Why Don't We All Just Kumbaya?

One of the most pitiful sentences I hear today is “Why don't we all just Kumbaya?” I often hear it spoken in an angry, dismissive tone. Frequently, the speaker is scolding another who advocates for negotiation and compromise. In such a case it is proclaimed in a manner which implies getting along and working things out is somehow weak and hypocritical.

When I hear the sentence, my mind's ear perceives the sounds of hard boot heels on pavement and breaking glass. My mind's eye sees the body of Martin Luther King on a balcony in Memphis. I think of Fascism and the death of the non-violent Civil Rights Movement. These conjoined images reflect at least two historical events. My connection to the first began in 1984.
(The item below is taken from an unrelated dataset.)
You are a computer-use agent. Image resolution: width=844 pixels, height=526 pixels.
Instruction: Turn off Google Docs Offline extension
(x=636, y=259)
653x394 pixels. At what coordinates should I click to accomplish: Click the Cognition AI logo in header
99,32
That year I was traveling cross-country from Alaska to North Dakota. Along the way, I stopped to visit with an elderly relative who was a widow in a new relationship. This eighty-something lady was in the company of a gentleman friend who was pushing ninety. Despite his age, he was active, mentally alert, and interested in where I was going. When I told him that my destination was my birthplace of North Dakota, he got very excited.
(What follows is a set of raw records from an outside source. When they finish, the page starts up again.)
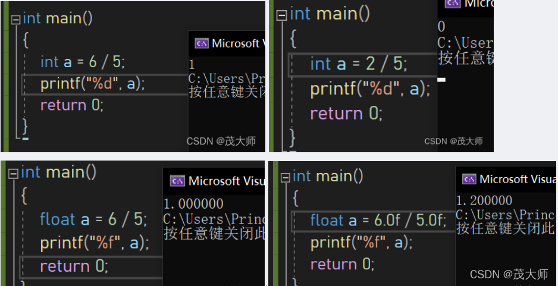The image size is (558, 286).
Task: Click console icon in bottom-left Microsoft Visual window
Action: (x=177, y=181)
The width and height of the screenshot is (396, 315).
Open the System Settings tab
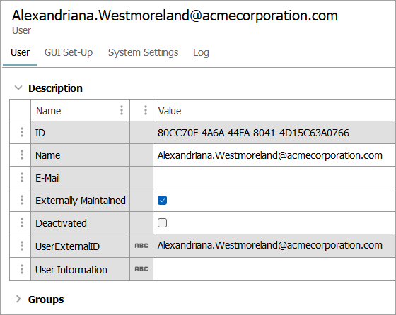(x=143, y=52)
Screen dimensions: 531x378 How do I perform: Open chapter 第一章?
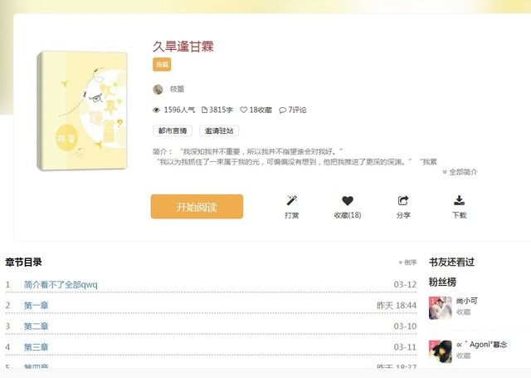point(36,306)
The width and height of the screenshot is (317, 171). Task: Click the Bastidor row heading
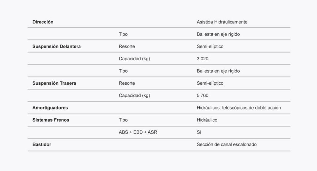(x=42, y=144)
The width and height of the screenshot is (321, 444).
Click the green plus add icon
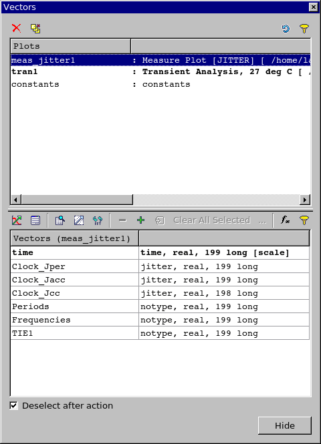[x=140, y=220]

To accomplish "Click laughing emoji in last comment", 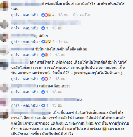I will point(105,129).
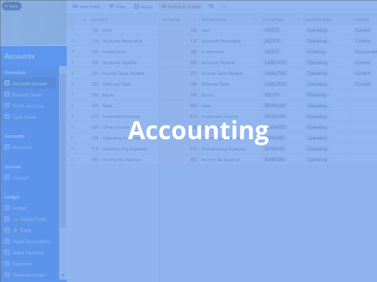The image size is (377, 282).
Task: Open the Filter tool
Action: click(x=118, y=7)
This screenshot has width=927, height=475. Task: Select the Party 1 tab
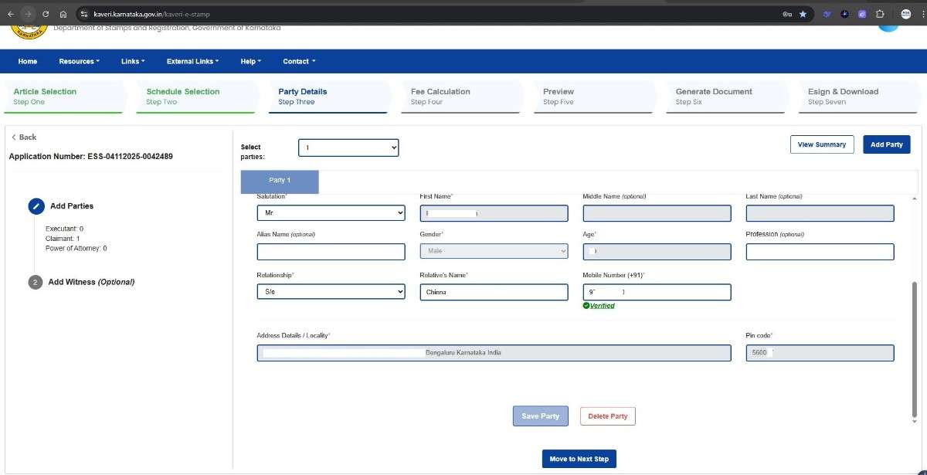click(280, 181)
“Did you know Bill Langer?” he asked. He was delighted to hear me say I knew of him and my grandmother had worked for him as a nanny. Langer had been a lawyer, Attorney General, Governor and Senator for the State of North Dakota. This man whose name was also Bill, went on to tell me about his relationship with Bill Langer. Let's call him German Bill, because he was born in Germany and had migrated to the U.S. around 1939.

According to German Bill there had been extensive communications between Americans of German descent and citizens of Germany in the 1920s. The purpose of these correspondences was to lobby for humanitarian changes to the Treaty of Versailles, which was imposed upon Germany by the victors of World War I. The treaty's provisions caused great economic hardship for the German people. Many historians and analysts have come to believe the adversity led to the ascent of the Nazi Party in Germany and consequently World War II. German Bill and Bill Langer came to be the American and German endpoints of one of a series of lifelines between the United States and the Weimar Republic[1].

The lifelines failed, and not just because of resistance from the victorious Allies, but also because of resistance within Germany itself. German Bill described the calculated efforts of the Nazi Party and Hitler to block the lifting of reparations, because the difficulties that were visited upon the German people gave the Fascists cause, power and a motivated voting block.

Bill made reference to German phrases that were counterparts to “Why don't we all just Kumbaya?” He described the struggle between those who wanted to negotiate, compromise and work for peaceful solutions and those who wished to exploit suffering for political gain. The last had their own version of “Kumbaya”. What happened in Germany is now history. The anti-kumbaya people won and World War II killed upwards of eighty million people[2].

Kumbaya My Lord is a folk song that originated near the southeast coast of the U.S. in the early part of the twentieth century. Kumbaya is the equivalent of “come by me” in the Gullah dialect, which is spoken in the Sea Islands off of the shores of Georgia, South Carolina and Florida. The song became the unofficial anthem of the early, nonviolent phase of the Civil Rights Movement. The lyrics of the song ask God for His strength and comfort.

That nonviolent phase died when Martin Luther King was murdered in Memphis in 1968. King had studied and adapted the techniques of Mahatma Gandhi, who had lead the Indian independence movement. Many on the Right gloated over the loss of this courageous man. Many militants on the Left took advantage of the shock, grief and anger over his death to push the Civil Rights Movement in a violent direction. An insane Right-Winger killed King and opportunistic Left-Wing ideologues killed the best part of the Civil Rights Movement.

So, when I hear “why don't we all just Kumbaya”, I hear the weakness and the hypocrisy of the speaker. I hear the weakness of clinging to a rigid ideology. I hear the hypocrisy that comes from believing, no matter what, that one's belief system makes him better than others. I hear the hard boot heels on pavement. I hear Kristallnacht.

I think there is a very stormy time coming in America. I see a Right getter Righter, fearful of changing demographics, blindly mistrustful of government and blindly trustful of a cancerous industry of AM-Radio little Hitlers. I see a Left getting Lefter, fearful of global climate change and restricted voting rights, blindly mistrustful of the Right and blindly trustful of jive-talking phonies. It will be a very rough time if some of us don't just Kumbaya.

 

Footnotes

[1] Weimer Republic – the representative democracy that followed the imperial government of Germany and preceded the Nazi Government.

[2] Estimates of the total death toll of World War II vary from 48 million to 80 million.